My colleague Rahul Nair has created a Stable Diffusion image-to-image Jupyter notebook hosted directly on the Intel Developer Cloud. You are given the option of using one of the models previously discussed. Here are the steps you can take to get started:

  1. Click here to register as a standard user in Intel Developer Cloud.
  2. Once logged in, go to the “Training and Workshops” section.
  3. Click on the GenAI Launch Jupyter Notebook option and you will find the Text to Image Stable Diffusion notebook where you can run it.

The notebook used Intel® Extension for PyTorch* to speed up inference. One of the important features is _optimize_pipeline where ipex.optimize is called to optimize DiffusionPipeline object.

    def _optimize_pipeline(
self, pipeline: StableDiffusionImg2ImgPipeline
) -> StableDiffusionImg2ImgPipeline:
"""
Optimize the pipeline of the model.

Args:
pipeline (StableDiffusionImg2ImgPipeline): The pipeline to optimize.

Returns:
StableDiffusionImg2ImgPipeline: The optimized pipeline.
"""
for attr in dir(pipeline):
if isinstance(getattr(pipeline, attr), nn.Module):
setattr(
pipeline,
attr,
ipex.optimize(
getattr(pipeline, attr).eval(),
dtype=pipeline.text_encoder.dtype,
inplace=True,
),
)
return pipeline

Figure 5 shows a convenient mini user interface within Jupyter Notebook itself for generating images from images. You can start creating your own images by selecting one of the models, entering the desired image URL, completing the prompts, and choosing the number of images you want to generate.

Figure 5: Mini user interface of the image-to-image interface in Jupyter Notebook. Image by author.

Figures 1 and 2 show sample results with brand new images from a text + image prompt run on this Intel GPU. I thought it would be great to start with an actual terrestrial nature photo of a waterfall and have it create a “Martian waterfall” to see how the red color adapts to the landscape (Figure 1).

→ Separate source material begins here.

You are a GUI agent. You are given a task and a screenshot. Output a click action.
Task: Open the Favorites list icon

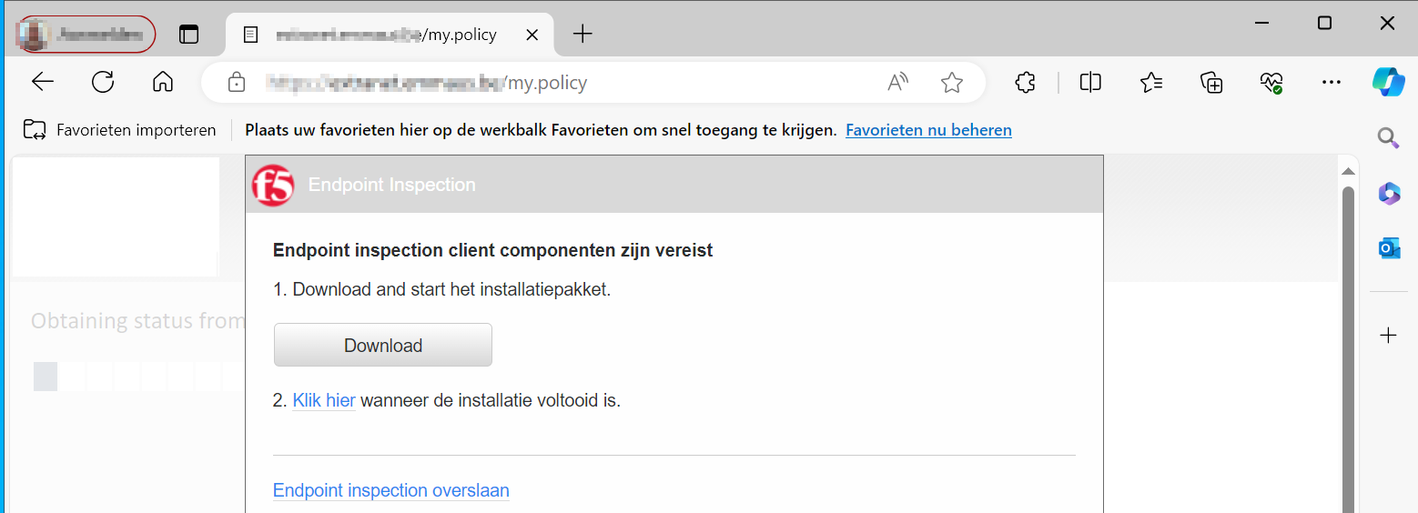(1151, 83)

Next, in Figure 2, the model transformed an image of Jupiter to have Earth’s continental structure, but some of Jupiter’s unique features were still retained and colored red.

Figure 2: Stable diffusion image results for an image of the planet Jupiter and a text prompt for “Earth”. Runs on Intel’s latest Data Center GPU Max 1100. Image by author.

These images can be generated through notebooks and inference is performed in seconds. Connect with me below and share your images with me on social. Also, let us know if you have any questions or need help getting started with Stable Diffusion.

Stable diffusion models are powerful tools for high-resolution image synthesis, including text-to-image and image-to-image conversion. Although these are designed to produce high-quality results, users should be aware of potential limitations.

  • Variation in quality: The quality of the generated images can vary based on the complexity of the input text or image and the consistency of the model with the training data.
  • License and Usage Restrictions: Please carefully review the license information associated with each model to ensure compliance with all terms and conditions.
  • Ethical considerations: Consider the ethical implications of the content produced, especially in contexts that may include sensitive or controversial subject matter.

Please refer to each model card for detailed information on each model’s features, limitations, and best practices.

Make money with Oziconnect referral program
Make money with Oziconnect referral program
Make money with Oziconnect referral program
Make money with Oziconnect referral program
84512

About Us

We are a leading IT agency in Lagos, Nigeria, providing IT consulting and custom software development services. We offer a wide range of IT solutions across software development, web and mobile application development, blockchain development services, digital marketing, and branding.

Contact Us

25B Lagos-Abekouta Expressway Lagos

info@ozitechgroup.com

Phone: (234) 907 155 5545

@2023 OzitechGroup – All Right Reserved.